“So I draw because I want to talk to the world. And I want the world to pay attention to me.
I feel important with a pen in my hand. I might grow up to be someone important. An artist. Maybe a famous artist. Maybe a rich artist.
So I draw because I feel like it might be my only real chance to escape the reservation.
I think the world is a series of broken dams and floods, and my cartoons are tiny little lifeboats.”
—The Absolutely True Diary of a Part-time Indian, Sherman Alexie, pg. 6
I can’t tell you how many times someone my age or older has said that this 2007 juvenile fiction book is great. Even as I was checking it out, Charlie the librarian said, “This is a great book.” I was curious as to why everyone was raving about it. Needless to say, it is a great book. It balances precariously within the tone of an adolescent: alternately funny and sad, pathetic and witty, angry and giddy, afraid and lustful. Not only does it capture a teenage boy’s mind, but it also addresses the beauty and the pain of living on a reservation as a Native American in a time when all men are supposed to be equal and the cycle of destruction on the rez continues to tear lives apart. It is honest and hopeful all at the same time.

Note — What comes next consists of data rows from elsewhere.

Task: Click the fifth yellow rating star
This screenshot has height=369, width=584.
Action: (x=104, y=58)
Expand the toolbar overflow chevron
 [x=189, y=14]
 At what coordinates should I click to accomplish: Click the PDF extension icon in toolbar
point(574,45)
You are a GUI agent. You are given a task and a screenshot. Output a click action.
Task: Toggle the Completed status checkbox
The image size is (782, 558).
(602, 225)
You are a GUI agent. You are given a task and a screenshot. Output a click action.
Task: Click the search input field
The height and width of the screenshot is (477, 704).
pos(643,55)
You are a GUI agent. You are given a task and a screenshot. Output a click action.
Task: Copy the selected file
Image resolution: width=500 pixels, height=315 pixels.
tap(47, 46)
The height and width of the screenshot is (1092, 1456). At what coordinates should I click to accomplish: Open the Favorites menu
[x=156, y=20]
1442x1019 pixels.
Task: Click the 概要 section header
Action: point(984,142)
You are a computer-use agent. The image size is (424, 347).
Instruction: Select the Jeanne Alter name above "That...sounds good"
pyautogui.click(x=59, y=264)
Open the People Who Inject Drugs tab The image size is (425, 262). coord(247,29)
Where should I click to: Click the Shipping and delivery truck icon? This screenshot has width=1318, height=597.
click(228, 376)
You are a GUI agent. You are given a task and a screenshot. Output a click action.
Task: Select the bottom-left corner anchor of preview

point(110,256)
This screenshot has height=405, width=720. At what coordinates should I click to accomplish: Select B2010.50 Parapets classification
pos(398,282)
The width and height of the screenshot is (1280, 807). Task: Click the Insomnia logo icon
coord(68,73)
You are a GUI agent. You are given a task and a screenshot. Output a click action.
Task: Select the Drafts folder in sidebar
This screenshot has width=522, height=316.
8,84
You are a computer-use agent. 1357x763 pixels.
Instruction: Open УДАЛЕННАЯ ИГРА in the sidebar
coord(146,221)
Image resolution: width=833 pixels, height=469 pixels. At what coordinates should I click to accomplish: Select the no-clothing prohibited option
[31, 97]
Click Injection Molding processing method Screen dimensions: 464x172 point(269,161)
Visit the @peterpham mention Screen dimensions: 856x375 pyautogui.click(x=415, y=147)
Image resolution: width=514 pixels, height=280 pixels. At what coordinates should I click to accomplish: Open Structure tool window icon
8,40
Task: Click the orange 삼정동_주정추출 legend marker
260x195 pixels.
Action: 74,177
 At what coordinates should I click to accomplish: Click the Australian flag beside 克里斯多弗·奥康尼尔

ANYWAY (I’m into capitalization for emphasis these days), this quote from the book struck me. Junior is a cartoonist. He draws to express himself. He’s a 14-year-old Native American boy stuck on a reservation with no future in sight. And somehow, he grasps hold of hope and won’t let it go. Somehow, he feels like he is destined for more than becoming an alcoholic like his ancestors before him. All of us, we’re the same way. We want the world to listen to us – hello, Facebook/Twitter/Myspace. Even blogs show our desperation to be heard by someone outside of ourselves. We need to be able to grab onto our lifeboats, to work at the things that help us keep our heads above water. Those are the things we need to be investing our time and lives into, because we’ll need those investments when the dams break and the rains fall.
Basically, I need to get off of my butt and do something.